— START OF Entries shown —
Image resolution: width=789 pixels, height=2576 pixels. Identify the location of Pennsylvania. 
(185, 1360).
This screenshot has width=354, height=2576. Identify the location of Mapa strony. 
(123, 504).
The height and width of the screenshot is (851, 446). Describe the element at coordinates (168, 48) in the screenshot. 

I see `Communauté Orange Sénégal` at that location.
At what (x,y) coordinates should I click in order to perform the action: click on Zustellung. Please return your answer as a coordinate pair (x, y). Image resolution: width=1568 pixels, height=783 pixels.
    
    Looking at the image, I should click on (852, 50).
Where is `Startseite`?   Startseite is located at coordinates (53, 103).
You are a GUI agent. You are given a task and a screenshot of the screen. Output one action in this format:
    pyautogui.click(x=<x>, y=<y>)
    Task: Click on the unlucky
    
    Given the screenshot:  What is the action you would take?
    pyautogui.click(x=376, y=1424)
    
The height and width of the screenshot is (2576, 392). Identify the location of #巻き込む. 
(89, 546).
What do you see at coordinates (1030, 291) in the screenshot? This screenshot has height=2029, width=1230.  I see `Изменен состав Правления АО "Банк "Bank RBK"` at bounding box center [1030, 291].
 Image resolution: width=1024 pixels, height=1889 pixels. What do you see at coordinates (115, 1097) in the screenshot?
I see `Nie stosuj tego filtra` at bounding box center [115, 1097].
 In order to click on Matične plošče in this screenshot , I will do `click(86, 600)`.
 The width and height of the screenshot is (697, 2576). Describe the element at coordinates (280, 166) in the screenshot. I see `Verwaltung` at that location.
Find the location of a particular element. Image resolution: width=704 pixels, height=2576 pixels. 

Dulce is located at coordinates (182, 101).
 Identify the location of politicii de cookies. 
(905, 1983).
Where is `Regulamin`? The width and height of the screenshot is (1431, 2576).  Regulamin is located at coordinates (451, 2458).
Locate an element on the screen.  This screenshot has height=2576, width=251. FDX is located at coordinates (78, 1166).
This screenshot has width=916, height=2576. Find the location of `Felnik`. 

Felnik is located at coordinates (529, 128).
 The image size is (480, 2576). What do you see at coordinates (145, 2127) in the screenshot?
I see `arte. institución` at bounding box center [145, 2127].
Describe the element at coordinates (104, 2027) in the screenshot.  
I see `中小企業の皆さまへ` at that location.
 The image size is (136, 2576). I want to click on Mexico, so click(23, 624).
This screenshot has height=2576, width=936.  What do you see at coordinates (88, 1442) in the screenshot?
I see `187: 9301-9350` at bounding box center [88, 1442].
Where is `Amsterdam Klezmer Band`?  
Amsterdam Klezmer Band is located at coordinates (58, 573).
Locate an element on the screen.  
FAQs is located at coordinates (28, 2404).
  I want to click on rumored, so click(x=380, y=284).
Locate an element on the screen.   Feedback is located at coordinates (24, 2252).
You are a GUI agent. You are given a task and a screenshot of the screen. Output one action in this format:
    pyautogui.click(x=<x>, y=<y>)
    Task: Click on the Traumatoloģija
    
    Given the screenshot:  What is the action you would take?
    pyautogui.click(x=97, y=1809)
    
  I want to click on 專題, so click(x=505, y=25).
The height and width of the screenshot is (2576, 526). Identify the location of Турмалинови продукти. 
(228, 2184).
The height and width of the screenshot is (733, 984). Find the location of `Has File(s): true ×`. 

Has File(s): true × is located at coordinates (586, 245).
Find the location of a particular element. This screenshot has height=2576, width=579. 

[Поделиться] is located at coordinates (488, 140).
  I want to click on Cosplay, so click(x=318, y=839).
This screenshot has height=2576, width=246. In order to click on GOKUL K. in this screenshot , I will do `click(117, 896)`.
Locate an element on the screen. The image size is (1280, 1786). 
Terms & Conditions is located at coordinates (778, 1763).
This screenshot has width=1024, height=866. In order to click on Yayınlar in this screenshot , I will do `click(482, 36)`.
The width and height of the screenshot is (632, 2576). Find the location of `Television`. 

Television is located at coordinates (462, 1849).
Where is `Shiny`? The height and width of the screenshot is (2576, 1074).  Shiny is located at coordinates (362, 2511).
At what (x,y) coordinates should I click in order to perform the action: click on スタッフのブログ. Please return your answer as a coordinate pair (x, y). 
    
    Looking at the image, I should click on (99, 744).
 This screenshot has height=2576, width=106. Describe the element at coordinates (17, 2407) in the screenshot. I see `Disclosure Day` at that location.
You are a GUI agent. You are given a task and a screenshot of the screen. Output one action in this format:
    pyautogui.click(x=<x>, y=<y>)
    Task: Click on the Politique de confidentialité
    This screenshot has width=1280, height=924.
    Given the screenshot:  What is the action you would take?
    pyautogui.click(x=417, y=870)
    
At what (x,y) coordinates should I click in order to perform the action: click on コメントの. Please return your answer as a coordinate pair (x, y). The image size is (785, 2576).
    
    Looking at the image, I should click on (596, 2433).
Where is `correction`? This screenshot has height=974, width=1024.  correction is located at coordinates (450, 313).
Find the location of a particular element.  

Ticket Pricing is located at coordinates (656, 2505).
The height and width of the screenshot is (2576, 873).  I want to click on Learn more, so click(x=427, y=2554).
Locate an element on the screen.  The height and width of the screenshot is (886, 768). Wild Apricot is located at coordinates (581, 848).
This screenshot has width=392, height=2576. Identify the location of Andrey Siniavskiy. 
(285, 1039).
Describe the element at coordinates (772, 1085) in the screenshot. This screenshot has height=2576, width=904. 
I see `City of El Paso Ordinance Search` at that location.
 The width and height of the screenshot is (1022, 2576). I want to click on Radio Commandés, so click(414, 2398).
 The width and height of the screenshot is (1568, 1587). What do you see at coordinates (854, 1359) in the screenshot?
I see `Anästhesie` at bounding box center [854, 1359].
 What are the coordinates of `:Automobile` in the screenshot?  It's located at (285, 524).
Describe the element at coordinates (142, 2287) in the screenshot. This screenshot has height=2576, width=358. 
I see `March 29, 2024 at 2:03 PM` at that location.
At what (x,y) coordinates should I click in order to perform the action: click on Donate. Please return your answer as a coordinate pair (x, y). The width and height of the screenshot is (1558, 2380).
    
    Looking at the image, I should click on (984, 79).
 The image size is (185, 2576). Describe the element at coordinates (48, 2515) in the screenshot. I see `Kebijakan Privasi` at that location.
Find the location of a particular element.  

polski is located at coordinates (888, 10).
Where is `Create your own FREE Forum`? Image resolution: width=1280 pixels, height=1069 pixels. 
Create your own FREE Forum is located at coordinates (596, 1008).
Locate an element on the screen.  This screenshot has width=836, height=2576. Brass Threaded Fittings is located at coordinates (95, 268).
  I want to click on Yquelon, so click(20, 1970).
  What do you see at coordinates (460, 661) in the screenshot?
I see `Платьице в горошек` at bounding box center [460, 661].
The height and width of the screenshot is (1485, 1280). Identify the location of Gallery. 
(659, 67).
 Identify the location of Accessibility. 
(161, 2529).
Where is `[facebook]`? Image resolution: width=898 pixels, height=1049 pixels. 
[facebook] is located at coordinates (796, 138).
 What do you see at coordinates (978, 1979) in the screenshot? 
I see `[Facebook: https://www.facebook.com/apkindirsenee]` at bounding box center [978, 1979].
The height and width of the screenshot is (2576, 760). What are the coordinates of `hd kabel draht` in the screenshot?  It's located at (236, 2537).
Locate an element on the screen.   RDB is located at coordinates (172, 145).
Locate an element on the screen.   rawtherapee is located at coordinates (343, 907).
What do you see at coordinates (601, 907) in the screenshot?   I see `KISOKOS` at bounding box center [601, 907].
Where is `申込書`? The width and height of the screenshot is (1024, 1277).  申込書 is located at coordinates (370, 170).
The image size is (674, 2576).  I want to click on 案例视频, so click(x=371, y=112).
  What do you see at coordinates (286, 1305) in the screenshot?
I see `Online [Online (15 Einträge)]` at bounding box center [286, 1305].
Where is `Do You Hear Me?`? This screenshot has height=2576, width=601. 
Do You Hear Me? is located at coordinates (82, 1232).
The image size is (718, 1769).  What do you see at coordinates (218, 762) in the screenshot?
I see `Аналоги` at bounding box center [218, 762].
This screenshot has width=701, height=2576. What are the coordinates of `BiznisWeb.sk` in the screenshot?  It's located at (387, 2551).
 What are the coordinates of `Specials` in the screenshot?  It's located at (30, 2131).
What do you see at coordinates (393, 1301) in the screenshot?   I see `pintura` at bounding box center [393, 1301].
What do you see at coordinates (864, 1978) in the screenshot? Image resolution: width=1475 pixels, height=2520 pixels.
— END OF Entries shown —
**Job**
Please put the listing lines from the start of the listing through the line containing "(123, 504).", inclusive, into a numbered list, leaving out blank lines.

**Output of the task**
1. Image resolution: width=789 pixels, height=2576 pixels. Identify the location of Pennsylvania. 
2. (185, 1360).
3. This screenshot has width=354, height=2576. Identify the location of Mapa strony. 
4. (123, 504).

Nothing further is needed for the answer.